** Study material follows **

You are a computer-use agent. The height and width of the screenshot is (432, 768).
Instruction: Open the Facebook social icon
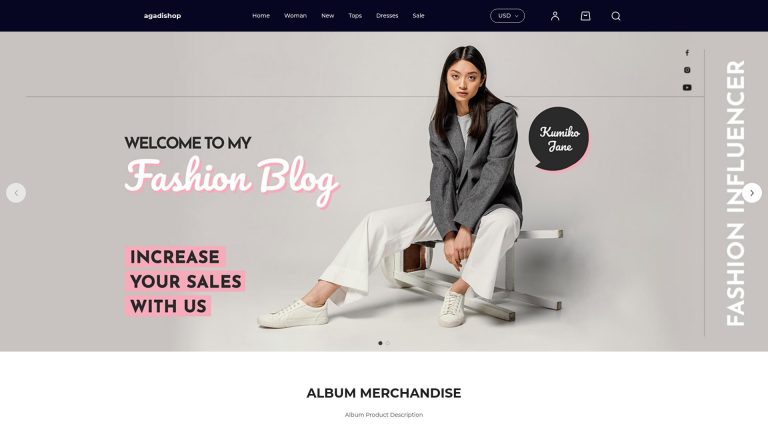pos(687,52)
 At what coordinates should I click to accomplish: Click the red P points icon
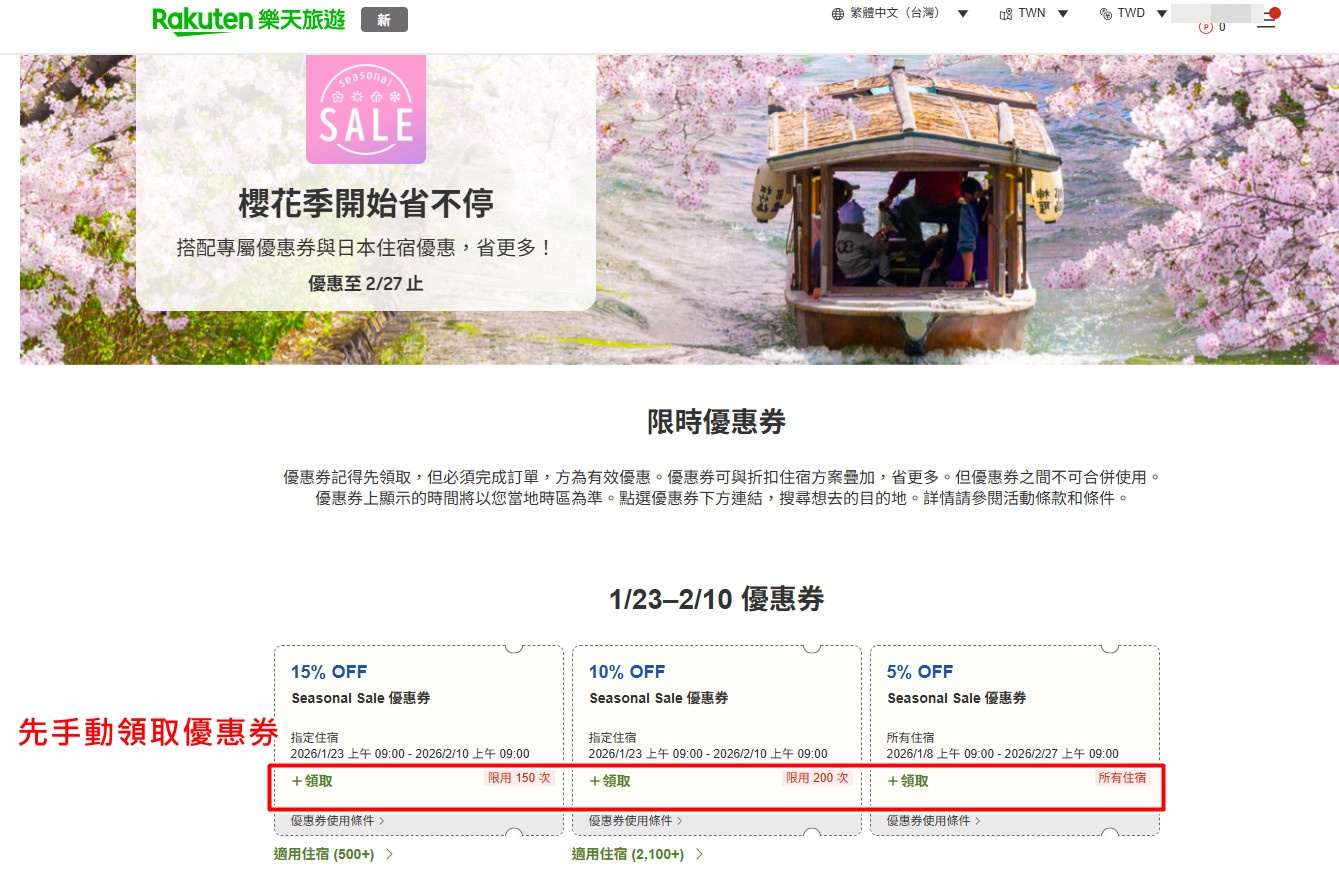[x=1205, y=27]
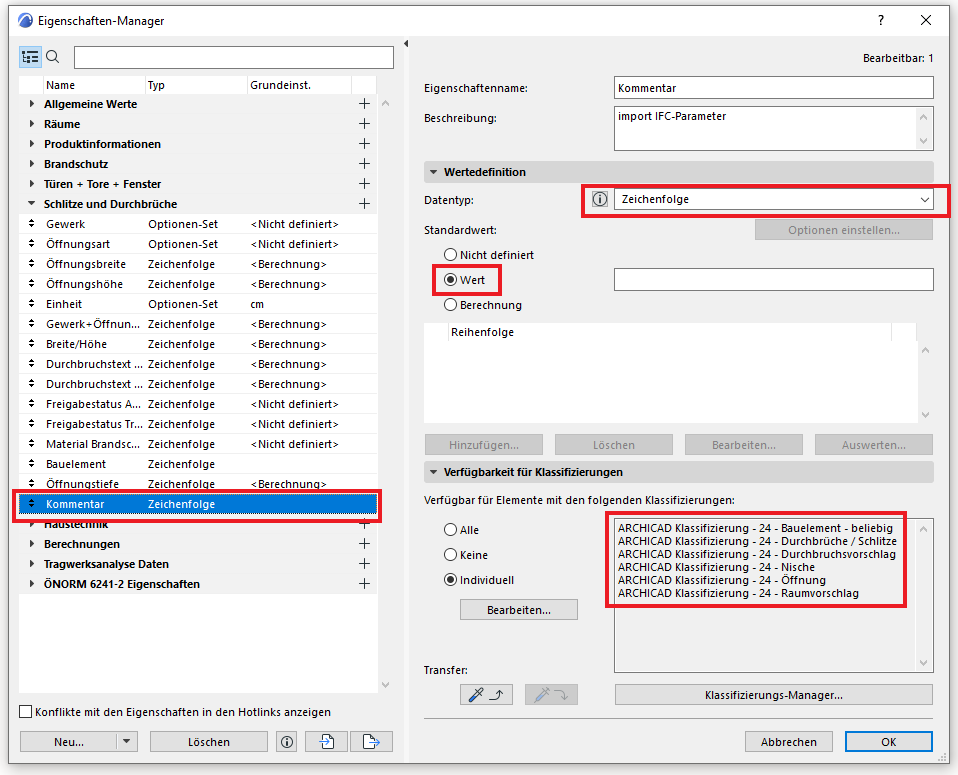
Task: Click the inject Transfer syringe icon
Action: pos(549,694)
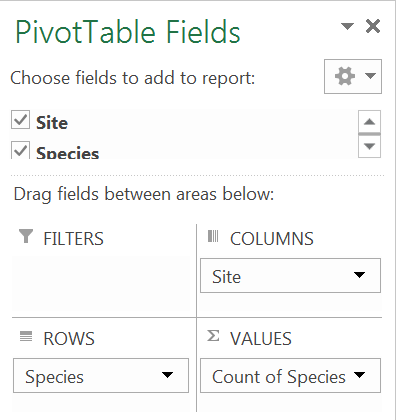Viewport: 396px width, 420px height.
Task: Click the empty Filters drop area
Action: pyautogui.click(x=101, y=284)
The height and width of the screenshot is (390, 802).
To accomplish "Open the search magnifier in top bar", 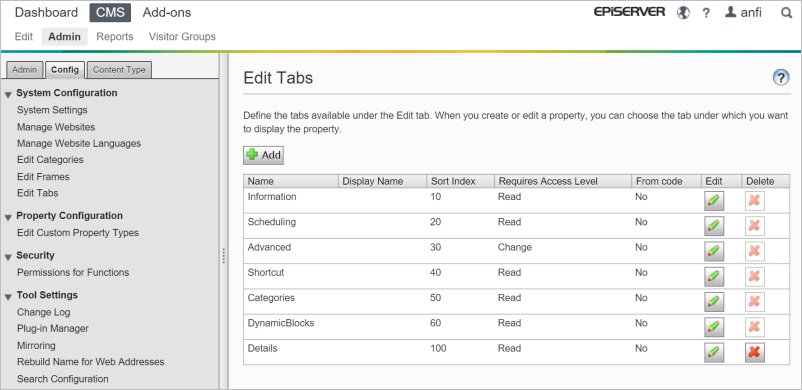I will 787,13.
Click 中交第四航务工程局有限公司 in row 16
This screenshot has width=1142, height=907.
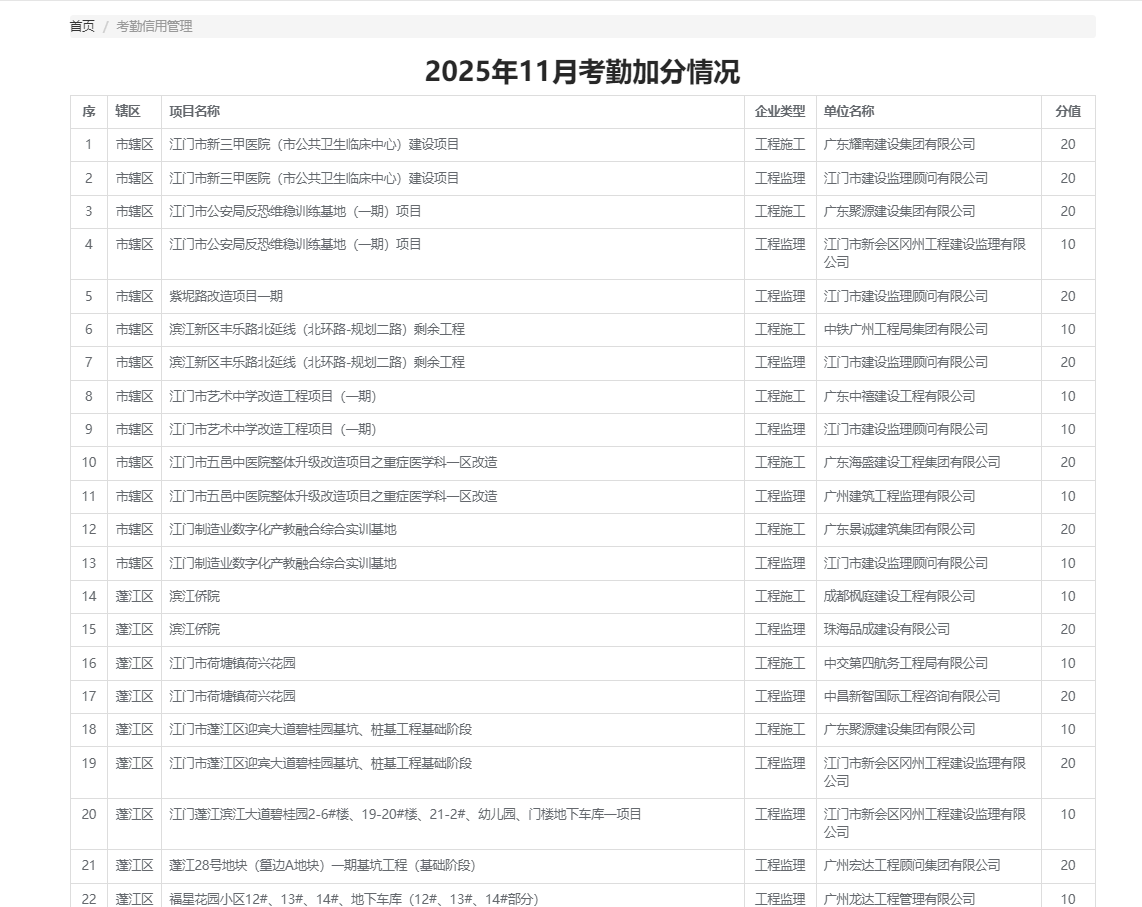[x=905, y=663]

** End of Study material **

What you are asked to do
Would you copy, exactly, each line from the start of the listing above through the line with "The height and width of the screenshot is (390, 802).", both ends included, but none of the pictures?

Written answer
You are a computer-use agent. The height and width of the screenshot is (432, 768).
Instruction: Open the Facebook social icon
pos(687,52)
 At what coordinates should I click to accomplish: Click the red P points icon
[x=1205, y=27]
Task: Click the inject Transfer syringe icon
Action: pos(549,694)
Viewport: 396px width, 420px height.
Task: Click the empty Filters drop area
Action: pyautogui.click(x=101, y=284)
The height and width of the screenshot is (390, 802).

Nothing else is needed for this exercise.